We’ve all been there. So excited to be coming to a major industry conference in a world-class destination, full of stellar topics and notable speakers as well as workshops and cocktail receptions. It’s networking HEAVEN!

Gradually though, as you attend workshops and keynote sunrise sessions and theme luncheon speechess you find, to your immense dismay, that an alarming number of speakers whose content had you salivating, actually suck.  Or blow. Or otherwise resoundingly disappoint.  The sad thing is, a brilliantly organized conference with impeccable timing, food, location and events will not impress if the quality of the actual content doesn’t measure up.

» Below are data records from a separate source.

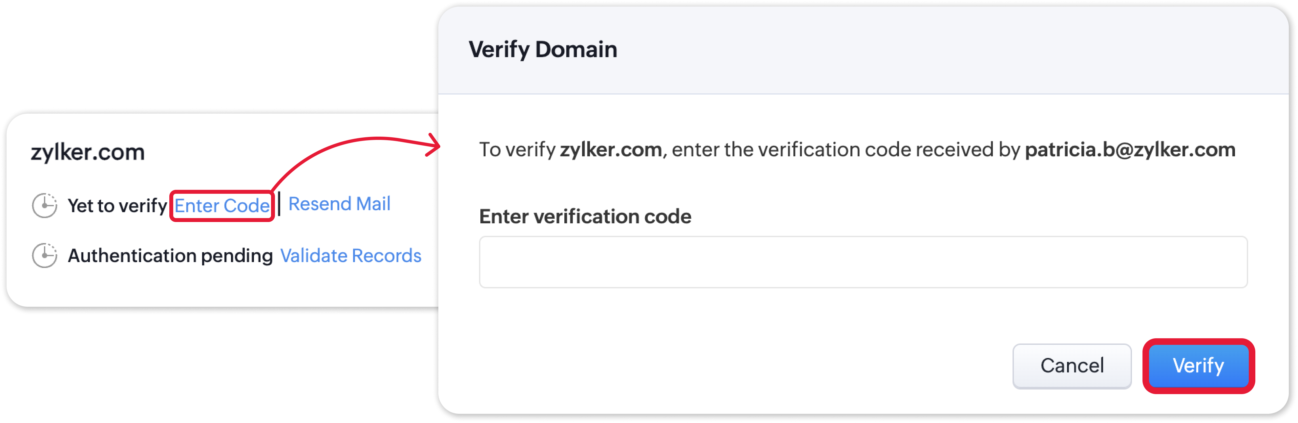Click the Yet to verify status text
The image size is (1298, 423).
click(x=117, y=206)
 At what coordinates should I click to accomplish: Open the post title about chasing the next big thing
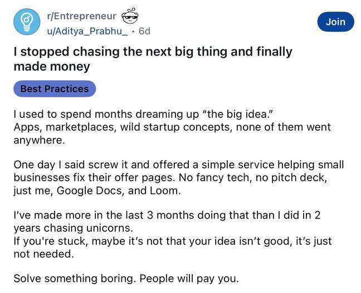click(152, 59)
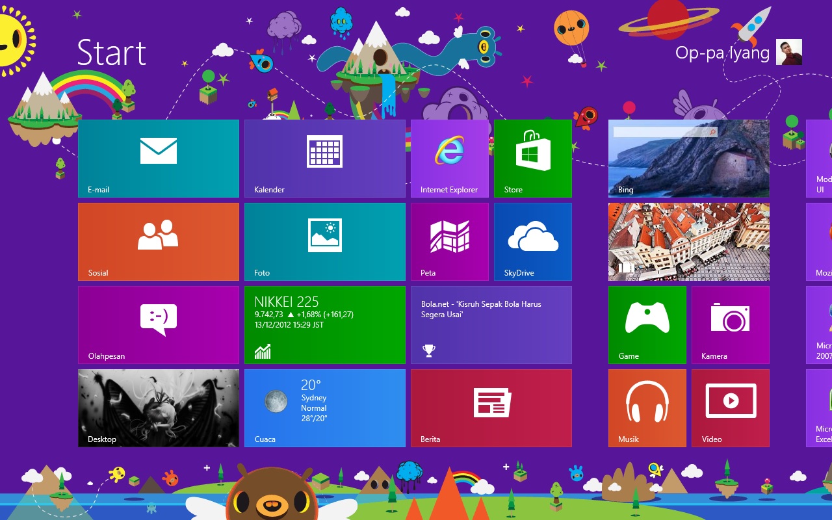Open the Windows Store tile
This screenshot has width=832, height=520.
[x=532, y=158]
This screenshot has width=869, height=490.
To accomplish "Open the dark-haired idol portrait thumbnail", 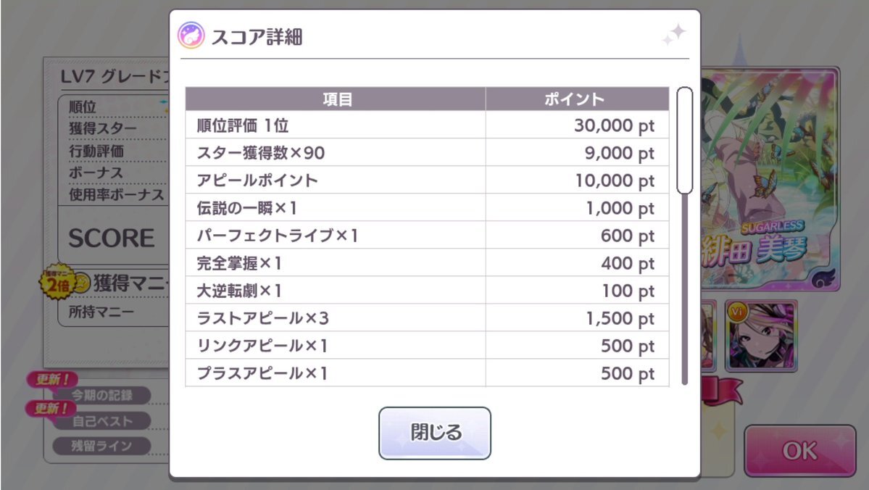I will [x=761, y=336].
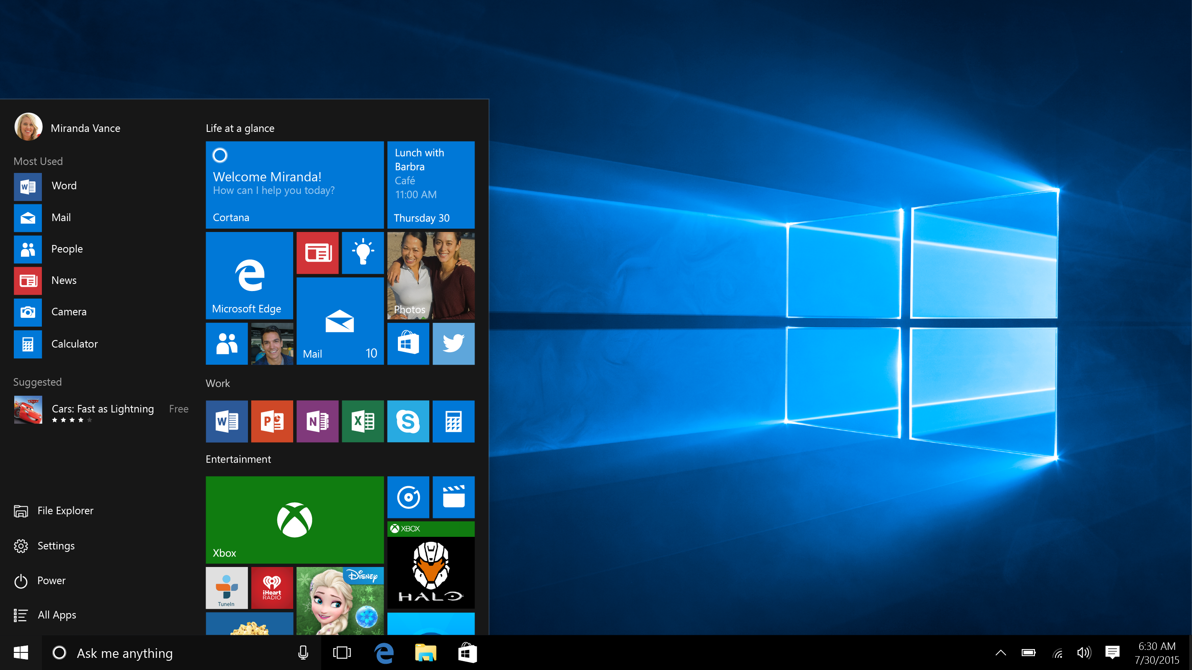The height and width of the screenshot is (670, 1192).
Task: Open Cortana welcome tile
Action: click(x=294, y=184)
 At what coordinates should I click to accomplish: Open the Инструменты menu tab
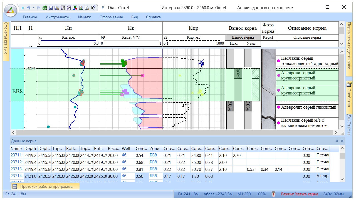(x=58, y=17)
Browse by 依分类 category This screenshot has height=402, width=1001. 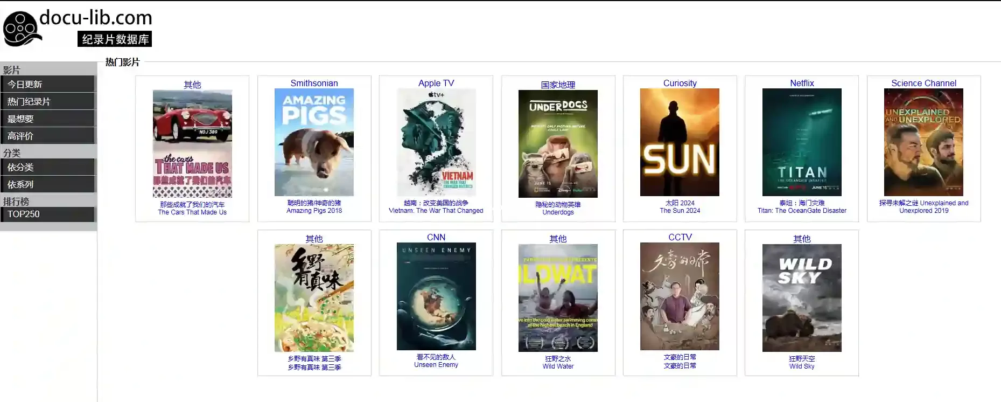[47, 167]
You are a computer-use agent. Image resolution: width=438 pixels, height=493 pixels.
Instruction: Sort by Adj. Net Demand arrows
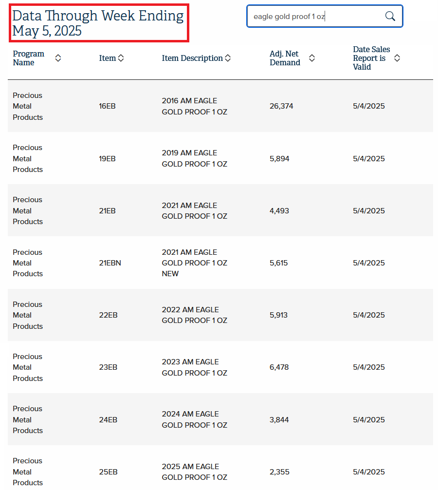point(311,58)
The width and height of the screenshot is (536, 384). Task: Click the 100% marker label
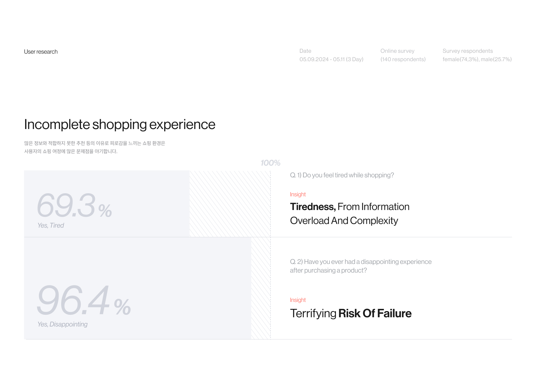[270, 163]
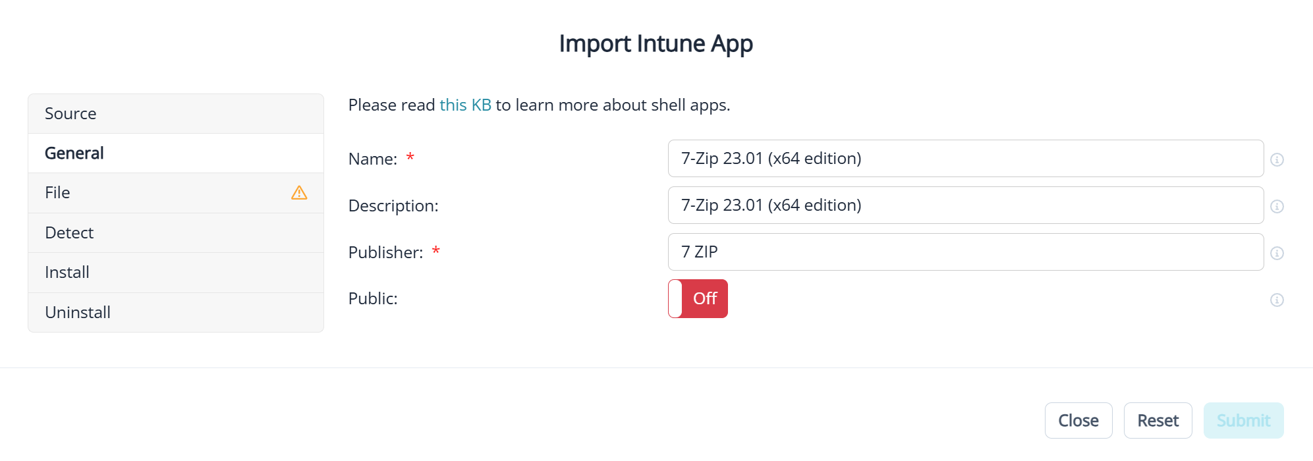The width and height of the screenshot is (1313, 461).
Task: Select the General section
Action: pyautogui.click(x=175, y=153)
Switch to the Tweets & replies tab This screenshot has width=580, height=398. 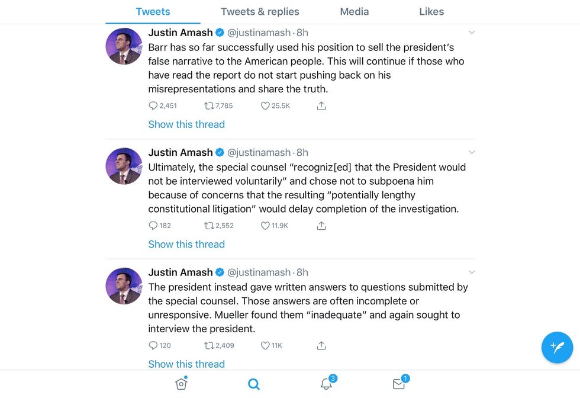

If you are a meeting planner or someone tasked with spearheading the next company conference, retreat, trade show or similar, spare a few moments from menu selection, DJ playlists, swag and logo ware.  Please, please, please, take a good hard look at your speakers and workshop leaders.  Far too often the people invited to speak are experts in their field, brilliant researchers, scientists, engineers, physicians and the like.  Sadly, most of them are too busy doing what they so brilliantly do, to become great or even decent public presenters.

This isn’t a new complaint and I’ve taken my thoughts to various meeting planner groups and consultants, all of whom sadly nod their heads in acknowledgment but tell me there is no logistical way to help poor speakers pull up their socks in order to save you having to endure the product of their inattention.  Nonsense. We can put a man on the moon, and so on….

In reality, there are a number of steps to take to curate a decent speaker selection and to help those chosen do the best they can for your event. You’re not trying to coach them in perpetuity, just long enough for everyone to recognize how well you’ve managed this conference!

  1.  Research how your speakers speak. If there is absolutely no video of them online, be nervous. Ask for some. Also ask to see their slide deck. If there are any more than 4 slides/20 minutes of content and if those slides are jammed with text and numbers, you have some work to do.
  2. Find out if your organization or network has access to a speaker coach close to where your speaker is. Gently broach the notion that the organization is invested in the speaker’s success and will happily invest in it through a couple hours of great coaching. This process should start as soon as you have identified the speaker. If they balk, maybe there’s someone else with similar content and a better attitude.
  3. If you aren’t confident that great coaching can be found ‘out there’, reach out to a coach you do have faith in, and ask them to tackle the job remotely.  Any coach worth knowing will have their own way of managing that.  In my case I ask for the speech outline and any additional slides or material, rough draft is fine. I then make suggestions on improving the content with an eye to how the speaker actually presents and then we go on-camera, on-line to practice performing.

You invest a lot of time and a tonne of money in these events.  Catering fees are staggering; swag ain’t cheap unless it’s cheap swag; and speaker fees and expenses can be pricey.  Don’t scrimp on a few bucks to make those speakers earn their fees by getting coaching in advance.